Waseem Isaacs

Personal information
- Date of birth: 16 January 1991 (age 34)
- Place of birth: South Africa
- Position(s): Forward

Team information
- Current team: La Masia

Senior career*
- Years: Team / Apps / (Gls)
- 2011–2013: MFK Zemplín Michalovce
- 2013–2014: Stellenbosch / 29 / (4)
- 2014–2015: Marumo Gallants / 13 / (2)
- Crystal Palace
- 2016: Cape Town All Stars / 12 / (1)
- 2017–2019: Ubuntu Cape Town / 64 / (17)
- 2019–2020: Stellenbosch / 28 / (8)
- 2020–2021: Cape Town All Stars / 27 / (5)
- 2021–2022: Stellenbosch / 20 / (1)
- 2022–2023: Moroka Swallows / 25 / (2)
- 2024–: La Masia / 1 / (0)

= Waseem Isaacs =

South African soccer player (born 1991)

Waseem Isaacs (born 16 January 1991) is a South African professional soccer player who plays as a forward for La Masia.

==Career==
Before the second half of 2010–11, Isaacs signed for Slovak side MFK Zemplín Michalovce but left due to religious reasons. In 2013, he signed for Stellenbosch in the South African second tier, where he made 29 league appearances and scored 4 goals. On 18 September 2013, Isaacs debuted for Stellenbosch during a 0-0 draw with Santos (South Africa). After that, Isaacs signed for South African third tier club Crystal Palace.

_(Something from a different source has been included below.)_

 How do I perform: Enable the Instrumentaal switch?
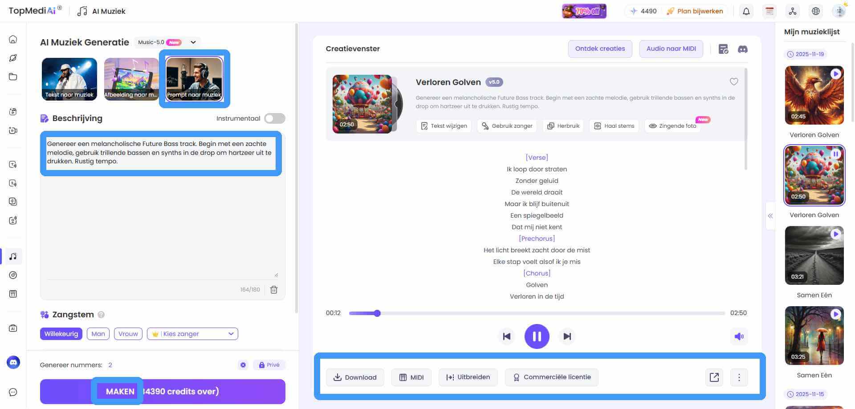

In 2016, he signed for Cape Town All Stars in the South African second tier. In 2019, he signed for South African top flight team Stellenbosch. In 2020, Isaacs returned to Cape Town All Stars in the South African second tier. In 2021, he returned to South African top flight outfit Stellenbosch.

In summer 2022, Isaacs signed for Moroka Swallows on a two-year contract with an option for a third.